== PASSAGE TO READ ==
Yes.
OK you can all go home now.
But speaking personally , instead of on behalf of the ventriloquist, I must admit I am a narcissist even though I prefer roses. Does one have to love oneself to be a Tgirl?
I love looking in the mirror even when I am in drab. So do I fancy myself?
Not really. I just can't help appreciating how good I look as a man.
As a woman I would make Felicity Hoffman look absolutely stunning and this girl:

very feminine. Yet I persist in wanting to act and look like a woman.
I would have been happier to have been born a woman. As it is I am (in my own opinion) an attractive fellow. And I'm always right. So I'm beginning to appreciate that I wasn't born an ugly bloke . Then I wonder, how would I feel if I had been born an ugly woman?
I guess the answer is I would make every effort to enhance any of my looks by hook or by crook, accept that looks are not everything and enjoy being a woman.
As a man who looks very masculine it doesn't make sense that I want to dress as and do all the things women like to do. But I do. You don't make a conscious decision: " I want to be a transvestite" and you would fight against it initially as it does not seem right. I just have this burning desire which funnily enough seems my more natural self. I sometimes think it is a curse. It is only when I contact other trannies that I feel its O.K. and that I should enjoy it. Having to hide it most of the time makes it worse but that's my choice and I have reasons for it.

I just wish we weren't under such horrific pressure to conform by the bigots of society. I feel a real fraud in not letting the female in me out more often. The media like to treat transgendered people as objects of derision or even as a danger to society.
The more I read and hear about it,it seems that the population in general, in the U.K. at least is starting to become more understanding of transgendered people.
Roll on the day when a man can wear a dress or skirt without being treated as asomething to be laughed at or even a sexual pervert.
Getting back to my unifying theme, I think all trannies are narcissists. Then again most women are narcissist. So its OK . I shouldn't feel guilty. We are all different.
3 comments:
Hi Julie, it's weird - but that's human diversity for you. I think everyone is different, maybe there isn't any pattern. I can only tell you about my own situation.
I'm someone with strong feminine leanings. But I was brought up, just after the war, in a household where for a long time I was the only child and were I was expected to be an instant warrior - tough, aggressive, self-contained, masterful. At the same time any hint of softness or femininity was suppressed - sometimes quite brutally.

== RAW RECORDS ==

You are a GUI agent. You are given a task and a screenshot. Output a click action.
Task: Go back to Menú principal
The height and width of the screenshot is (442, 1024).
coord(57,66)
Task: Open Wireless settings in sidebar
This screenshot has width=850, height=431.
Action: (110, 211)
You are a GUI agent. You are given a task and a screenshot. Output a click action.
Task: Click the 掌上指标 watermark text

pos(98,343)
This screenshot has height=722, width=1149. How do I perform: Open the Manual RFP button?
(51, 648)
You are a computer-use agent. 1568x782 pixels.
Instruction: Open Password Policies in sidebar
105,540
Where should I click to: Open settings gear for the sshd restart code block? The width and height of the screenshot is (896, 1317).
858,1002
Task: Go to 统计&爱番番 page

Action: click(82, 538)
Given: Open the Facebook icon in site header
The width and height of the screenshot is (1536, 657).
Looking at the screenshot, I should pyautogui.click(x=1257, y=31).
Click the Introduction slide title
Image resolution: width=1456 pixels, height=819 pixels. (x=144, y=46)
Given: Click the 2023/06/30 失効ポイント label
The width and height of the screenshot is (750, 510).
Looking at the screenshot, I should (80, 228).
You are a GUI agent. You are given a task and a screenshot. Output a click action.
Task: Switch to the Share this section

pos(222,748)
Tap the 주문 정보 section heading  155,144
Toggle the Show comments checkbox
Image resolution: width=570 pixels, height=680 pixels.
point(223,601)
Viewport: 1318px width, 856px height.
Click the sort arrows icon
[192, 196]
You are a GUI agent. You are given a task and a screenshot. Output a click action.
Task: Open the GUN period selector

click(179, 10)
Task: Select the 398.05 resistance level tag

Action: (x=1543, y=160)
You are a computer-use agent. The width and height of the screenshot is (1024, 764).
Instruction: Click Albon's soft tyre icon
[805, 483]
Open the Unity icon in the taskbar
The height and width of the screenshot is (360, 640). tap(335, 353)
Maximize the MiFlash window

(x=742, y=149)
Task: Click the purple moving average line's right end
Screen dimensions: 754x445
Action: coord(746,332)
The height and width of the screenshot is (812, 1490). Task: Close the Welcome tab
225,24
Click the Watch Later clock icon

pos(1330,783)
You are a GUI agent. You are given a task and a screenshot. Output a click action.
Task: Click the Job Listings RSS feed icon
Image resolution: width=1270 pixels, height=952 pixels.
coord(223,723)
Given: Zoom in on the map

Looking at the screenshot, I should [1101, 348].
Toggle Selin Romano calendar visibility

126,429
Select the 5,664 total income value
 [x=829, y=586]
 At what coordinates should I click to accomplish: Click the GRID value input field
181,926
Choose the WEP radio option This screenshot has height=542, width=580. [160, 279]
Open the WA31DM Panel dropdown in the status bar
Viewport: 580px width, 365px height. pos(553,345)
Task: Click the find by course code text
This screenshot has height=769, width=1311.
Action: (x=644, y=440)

== EXERCISE OBJECTIVE ==
Answer these questions about the post above:
(a) Which flower does the writer say they prefer?
(b) In which country does the writer say the population seems to be becoming more understanding of transgendered people?
(c) In the first comment, what does the commenter say they were expected to be in their childhood household?

== FINISHED EXERCISE ==
(a) Roses.
(b) The U.K.
(c) An instant warrior: tough, aggressive, self-contained and masterful.